*Exercise directions:* Both the line below containing "Garrett Busby (768, 710)" and the line containing "Partners (1287, 1481)", along with every line between them, should be repeated exactly; no other line belongs in the answer.

[Stored items]

************

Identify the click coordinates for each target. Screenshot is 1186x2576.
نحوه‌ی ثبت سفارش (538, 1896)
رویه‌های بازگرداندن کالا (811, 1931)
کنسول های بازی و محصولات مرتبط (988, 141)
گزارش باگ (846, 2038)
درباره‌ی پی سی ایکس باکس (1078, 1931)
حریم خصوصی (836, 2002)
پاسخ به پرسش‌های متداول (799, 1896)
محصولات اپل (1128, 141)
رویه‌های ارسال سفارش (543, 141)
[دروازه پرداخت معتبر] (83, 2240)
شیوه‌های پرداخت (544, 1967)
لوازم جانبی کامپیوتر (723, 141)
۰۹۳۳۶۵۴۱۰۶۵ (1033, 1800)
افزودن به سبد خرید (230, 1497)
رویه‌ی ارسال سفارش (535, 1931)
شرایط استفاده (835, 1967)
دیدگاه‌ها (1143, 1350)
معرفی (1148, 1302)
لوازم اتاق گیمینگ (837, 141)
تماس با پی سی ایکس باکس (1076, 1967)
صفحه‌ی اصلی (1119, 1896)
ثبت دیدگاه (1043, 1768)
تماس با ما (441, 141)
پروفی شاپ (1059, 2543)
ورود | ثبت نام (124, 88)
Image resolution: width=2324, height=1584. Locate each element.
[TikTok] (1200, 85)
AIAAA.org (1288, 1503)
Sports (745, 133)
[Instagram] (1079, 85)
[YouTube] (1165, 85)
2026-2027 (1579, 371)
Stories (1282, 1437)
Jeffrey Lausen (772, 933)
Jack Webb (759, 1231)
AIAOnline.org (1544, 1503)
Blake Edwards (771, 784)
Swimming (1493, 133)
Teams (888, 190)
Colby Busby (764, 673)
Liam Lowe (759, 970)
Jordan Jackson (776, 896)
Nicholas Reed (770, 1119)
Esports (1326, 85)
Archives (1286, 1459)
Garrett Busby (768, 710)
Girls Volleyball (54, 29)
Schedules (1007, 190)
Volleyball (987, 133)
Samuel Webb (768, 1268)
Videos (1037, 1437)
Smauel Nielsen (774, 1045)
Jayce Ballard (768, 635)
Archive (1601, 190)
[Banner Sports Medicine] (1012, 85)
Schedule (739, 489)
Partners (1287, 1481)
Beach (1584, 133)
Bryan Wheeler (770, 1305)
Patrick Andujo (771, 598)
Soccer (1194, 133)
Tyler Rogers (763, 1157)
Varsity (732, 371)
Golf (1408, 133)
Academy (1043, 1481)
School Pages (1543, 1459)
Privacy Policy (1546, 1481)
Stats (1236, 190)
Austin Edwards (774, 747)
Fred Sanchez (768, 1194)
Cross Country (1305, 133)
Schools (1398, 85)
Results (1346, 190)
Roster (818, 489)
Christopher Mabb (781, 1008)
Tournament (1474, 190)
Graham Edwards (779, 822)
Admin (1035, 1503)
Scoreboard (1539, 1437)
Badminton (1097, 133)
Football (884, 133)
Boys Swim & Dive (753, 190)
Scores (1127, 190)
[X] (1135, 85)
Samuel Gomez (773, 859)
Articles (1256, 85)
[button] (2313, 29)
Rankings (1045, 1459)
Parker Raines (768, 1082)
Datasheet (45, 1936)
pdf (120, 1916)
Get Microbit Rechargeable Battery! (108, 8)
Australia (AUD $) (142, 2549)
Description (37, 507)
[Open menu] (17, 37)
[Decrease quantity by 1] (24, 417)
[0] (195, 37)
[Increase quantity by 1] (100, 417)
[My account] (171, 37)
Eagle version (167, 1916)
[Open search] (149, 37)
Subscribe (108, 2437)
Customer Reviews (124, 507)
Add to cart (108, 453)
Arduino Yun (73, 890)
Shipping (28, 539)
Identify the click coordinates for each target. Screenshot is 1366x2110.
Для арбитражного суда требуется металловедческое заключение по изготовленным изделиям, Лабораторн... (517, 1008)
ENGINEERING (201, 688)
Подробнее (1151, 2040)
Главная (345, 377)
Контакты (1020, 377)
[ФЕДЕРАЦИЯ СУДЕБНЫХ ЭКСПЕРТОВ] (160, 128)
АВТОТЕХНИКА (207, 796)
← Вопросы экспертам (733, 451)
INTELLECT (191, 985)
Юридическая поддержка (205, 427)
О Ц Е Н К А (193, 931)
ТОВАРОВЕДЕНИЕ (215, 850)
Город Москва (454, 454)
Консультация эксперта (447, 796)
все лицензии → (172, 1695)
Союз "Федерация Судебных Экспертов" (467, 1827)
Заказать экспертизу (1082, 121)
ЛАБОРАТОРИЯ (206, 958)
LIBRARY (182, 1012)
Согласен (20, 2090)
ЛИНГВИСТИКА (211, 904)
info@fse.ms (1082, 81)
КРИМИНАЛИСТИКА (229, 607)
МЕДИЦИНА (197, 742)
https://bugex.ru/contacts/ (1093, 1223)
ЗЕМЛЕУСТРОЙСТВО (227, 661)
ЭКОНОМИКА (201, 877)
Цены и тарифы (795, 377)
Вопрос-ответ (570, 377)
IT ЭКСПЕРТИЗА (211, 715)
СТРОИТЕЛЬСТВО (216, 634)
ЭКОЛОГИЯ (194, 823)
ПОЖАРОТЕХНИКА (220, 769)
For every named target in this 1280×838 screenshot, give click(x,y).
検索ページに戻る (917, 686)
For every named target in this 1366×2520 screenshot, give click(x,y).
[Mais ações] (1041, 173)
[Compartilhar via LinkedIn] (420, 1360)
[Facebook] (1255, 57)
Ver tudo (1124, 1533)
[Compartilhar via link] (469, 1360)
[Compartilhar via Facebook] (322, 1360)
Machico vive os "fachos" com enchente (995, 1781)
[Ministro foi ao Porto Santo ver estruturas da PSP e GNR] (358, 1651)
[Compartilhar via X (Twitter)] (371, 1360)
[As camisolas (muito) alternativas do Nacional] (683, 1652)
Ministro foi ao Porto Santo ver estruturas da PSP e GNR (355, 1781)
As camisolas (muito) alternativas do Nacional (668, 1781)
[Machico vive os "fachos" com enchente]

************

*Your solution:*
Garrett Busby (768, 710)
Girls Volleyball (54, 29)
Schedules (1007, 190)
Volleyball (987, 133)
Samuel Webb (768, 1268)
Videos (1037, 1437)
Smauel Nielsen (774, 1045)
Jayce Ballard (768, 635)
Archive (1601, 190)
[Banner Sports Medicine] (1012, 85)
Schedule (739, 489)
Partners (1287, 1481)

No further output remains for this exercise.